Affiliation:
1. Pacific State Medical University
Abstract
The structural integrity of the skeleton is ensured by the constant remodeling of bone tissue, which is based on the functioning and interaction of osteolytic cells (osteoclasts) and bone tissue forming cells (osteoblasts/osteocytes). Despite the general understanding that the degree of mineralization of the bone matrix determines the fragility of the skeleton, there is currently insufficient information about its age-related changes associated with the functioning of these cells. The purpose of the review is to evaluate existing data on age-related bone changes associated with the functional state of mesenchymal stem cells, osteoblasts/osteocytes and osteoclasts. Inclusion criteria: randomized or non-randomized controlled studies examining age-related bone change. A search for studies in the field of bone tissue condition was carried out in electronic scientific databases Google Scholar, Medline, PubMed, Scopus, Web of Science and Cochrane Library by keywords and their combinations using the AMSTAR 2 program. The selection of publications (59 out of 680 included) was carried out randomly, after which three authors independently assessed their methodological quality.

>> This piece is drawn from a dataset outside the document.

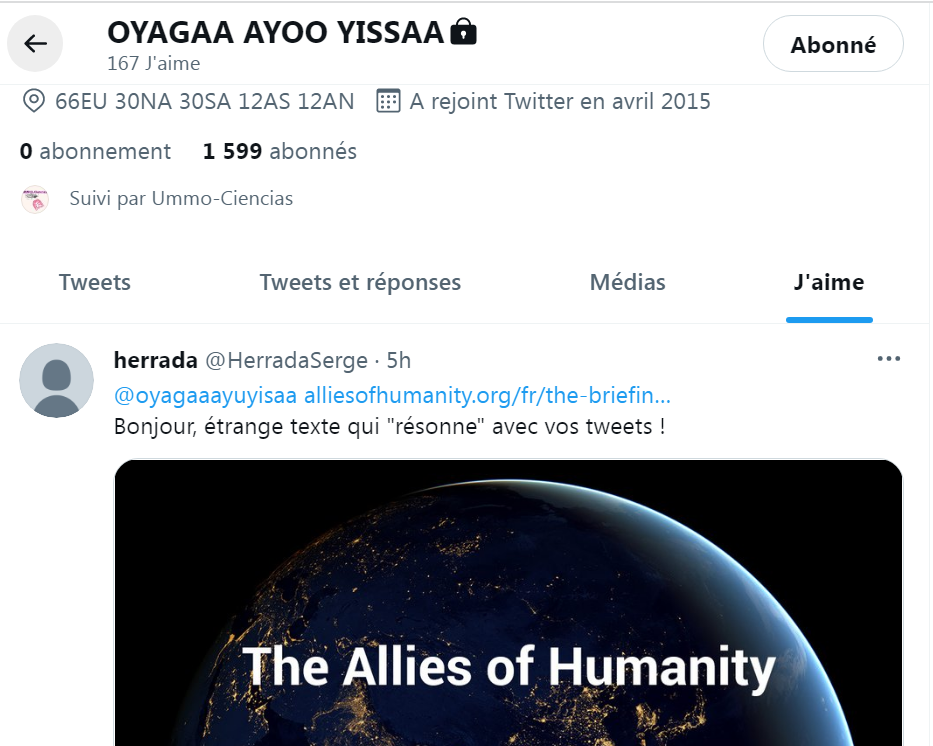The width and height of the screenshot is (933, 746).
Task: Switch to the Tweets et réponses tab
Action: (360, 282)
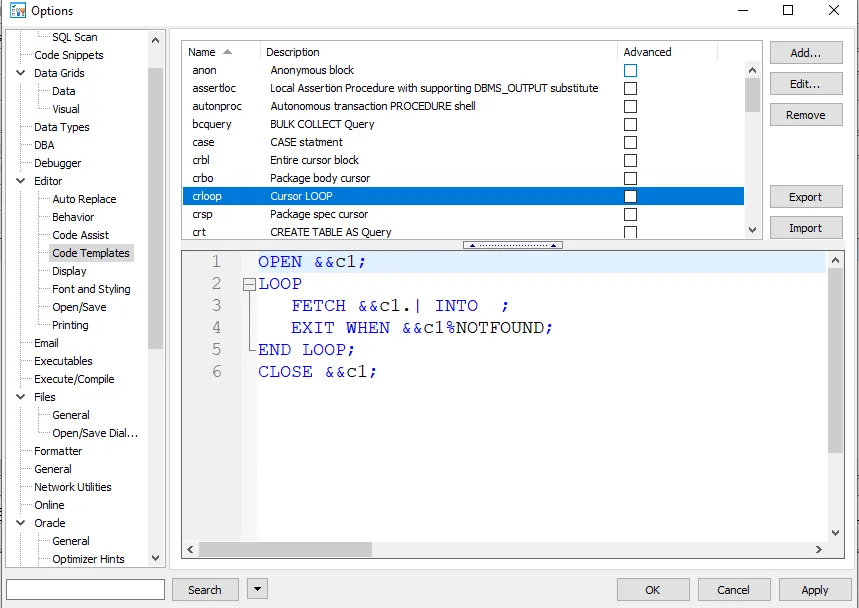Open the Code Assist options page

point(80,235)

The main pathogenetic mechanism involved in bone loss with age is a decrease in the formation of osteoblasts with impairment of their ability to osteogenic differentiation. Osteocytes in old age are subject to excessive and prolonged stress, which causes unbalanced autophagy and apoptosis, which leads to changes in their ability to deposit and mineralize extracellular organic matrix. With age, accelerated osteoclastogenesis occurs, mediated by osteoblasts, which leads to increased expression of certain receptors at the level of bone stromal cells and osteoblasts. The presented literature data demonstrate convincing evidence that an increase in bone resorption due to complex metabolic processes with age occurs against the background of an increase in the number and activity of osteoclasts, apoptosis of osteoblasts with a decrease in their metabolic activity, as well as a redistribution of osteogenic differentiation of mesenchymal stem cells towards adipocytes. The results presented in the review can be used as a basis for developing diagnostic criteria for identifying senile osteoporosis and the risk of fractures.